EXTRACTED TEXT:
>> Begin

Integral Trouble? Get Help Here! | Cliowa

[cliowa]

Dear community

I'm trying to get a grip on this integral:
$$\int \frac{\sqrt{1-x}}{\sqrt{x}-1} dx$$.
I tried substituting $$x=\sin^{2}(u)$$, which leaves me (standing) with
$$\int \frac{\sin(u)\cos^{2}(u)}{\sin(u)-1} du$$.

But I just can't solve it, no matter which way I try.
I would be thankful for every kind of hint/explanation.

>> End

RAW DATA:
>> Begin

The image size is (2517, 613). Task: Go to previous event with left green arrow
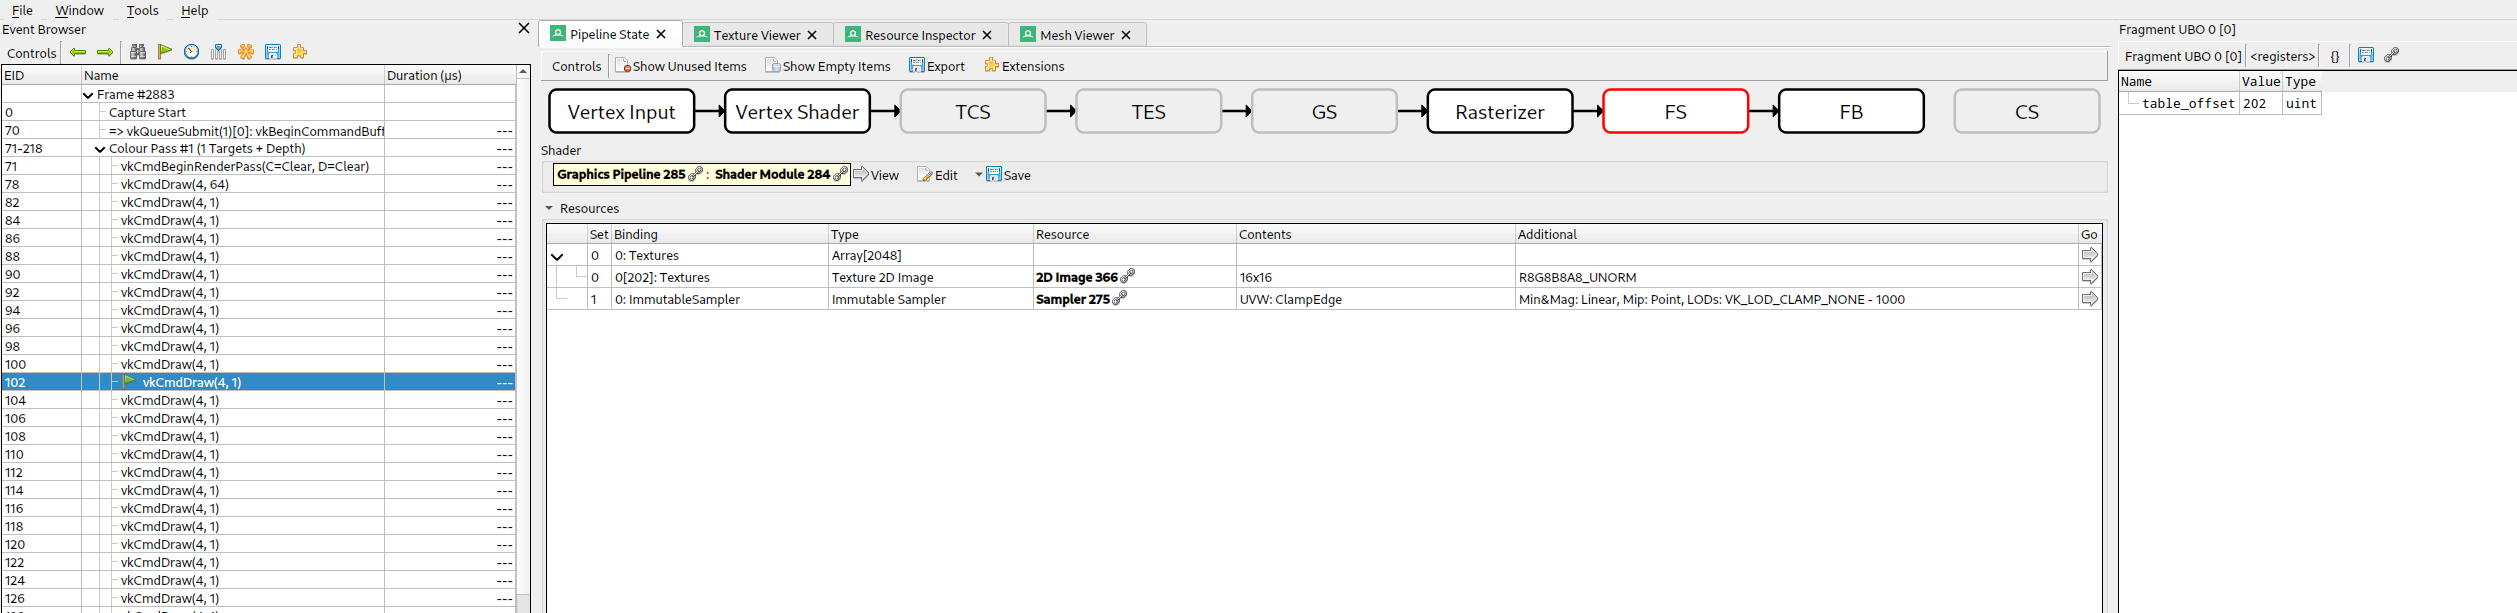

>> End

THINGS TO DO:
A - Answer each question from the integral forum post, putting each answer on its own line and marking it (i), (ii), or (iii).
(i) What integral does the author want to evaluate?
(ii) What substitution did the author try?
(iii) What integral remained after that substitution?
B - Using the integral forum post, explain in one to three sentences why its author asks the community for help.
The data that comes after the forum post is separate material.

EXPECTED ANSWERS:
A -
(i) The integral of √(1−x)/(√x−1) with respect to x.
(ii) x = sin²(u).
(iii) The integral of sin(u)cos²(u)/(sin(u)−1) with respect to u.

B - The author substituted x = sin²(u) and was left with the integral of sin(u)cos²(u)/(sin(u)−1) du. The author could not solve that integral no matter which way they tried, so they ask for any kind of hint or explanation.